◆ DOCUMENT
◆ ◆ ◆ ◆ ◆
After dinner, we walked around The Grove.
Davy loved the lights in the mall.
10 o clock at night and he was wide-eyed, taking it all in.
We loved watching his wonderment and sharing a little Christmas magic with our smallest boy.
He won't remember it, but I always will.
Davy's first Christmas.
Great.
Now I have totally made myself cry.
We really don't know when our last day will be.
Will you be here to enjoy next Christmas?
Will I?
Don't think I'm trying to depress you.
I'm not.
I'm encouraging you to live each day fully and enjoy the people you love instead of being too busy for them.
It's Christmas.
There's no easier time to tell people you love them.
Or show them.
Do a little of both.
Today while we were driving, a Christmas song by Mannheim Steamroller came on the radio.
Their music reminds me of the Main Street Electrical Parade at Disneyland.
It makes me laugh.
It also makes me think of my dad.
Because he loves Mannheim Steamroller.
And he always tries to make the rest of us like them too.
And we just laugh at him because we just can't get past the Main Street Electrical Parade vibe.
So I told the kids, "this is some of Dziadzi's favorite Christmas music."
(dziadzi is grandpa in Polish)
And then I called my dad and told him that I just heard his favorite Christmas music and it made me think of him.
And that I loved him.
It only took a minute.
I know I am not the only one who gives into the temptation to feel frazzled and stressed about getting it all done in the 18 days until Christmas.
◆ ◆ ◆ ◆ ◆
◆ THINGS TO DO
- A) List everything the Christmas post says Mannheim Steamroller's music does to the writer.
- B) According to the Christmas post, what does "dziadzi" mean?
- C) Continue the Christmas post after its final sentence.

◆ COLLECTED DATA
◆ ◆ ◆ ◆ ◆
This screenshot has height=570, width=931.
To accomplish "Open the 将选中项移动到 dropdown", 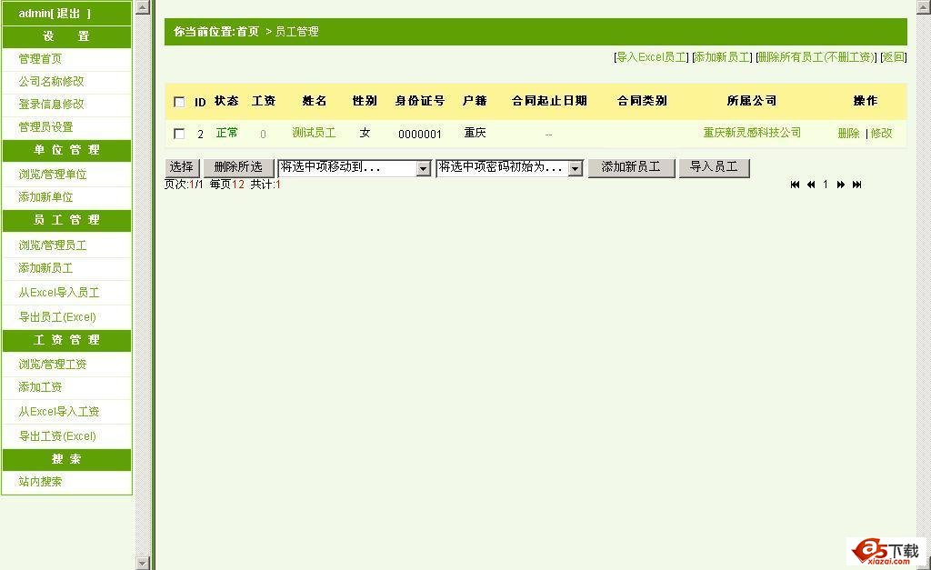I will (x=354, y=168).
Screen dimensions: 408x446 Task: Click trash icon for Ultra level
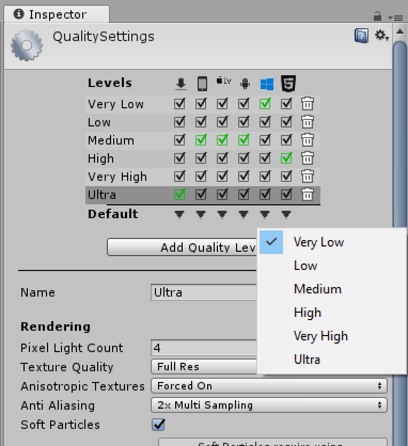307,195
◆ ◆ ◆ ◆ ◆
◆ EXERCISE RESPONSES
- A)
- It reminds the writer of the Main Street Electrical Parade at Disneyland.
- It makes the writer laugh.
- It makes the writer think of their dad.

- B) It means grandpa in Polish.

- C)
(crud. really? 18 days?)
But I am trying not to.
Remembering instead that it's all about relationships and not "getting it done."
Remembering it's about this:
"JOY TO THE WORLD, THE LORD IS COME!"
Love from,
Greta
3 comments:
The phone call to your dad almost made me cry. I love that you are breaking your own rules. I love that about having more kids.
I love everything about this post from the photo of you and beautiful Davy to the time stamp of 2:08 am (we were up together as I was feeding Luke!).
I'll never forget what an older woman told me when I was young, had only one and was raising him on the perfect schedule: you can't spoil children by giving them too much of your time and love. Shifted my whole outlook on parenting.
Also, my mom loves Manheim Steamroller too and we will also never understand the draw of its crazy Main Street Electrical Parade sound. But it holds an appeal for me now cuz I think of Mom.
Well, now you went and made me cry! Beautiful post Greta, Joy to the world indeed!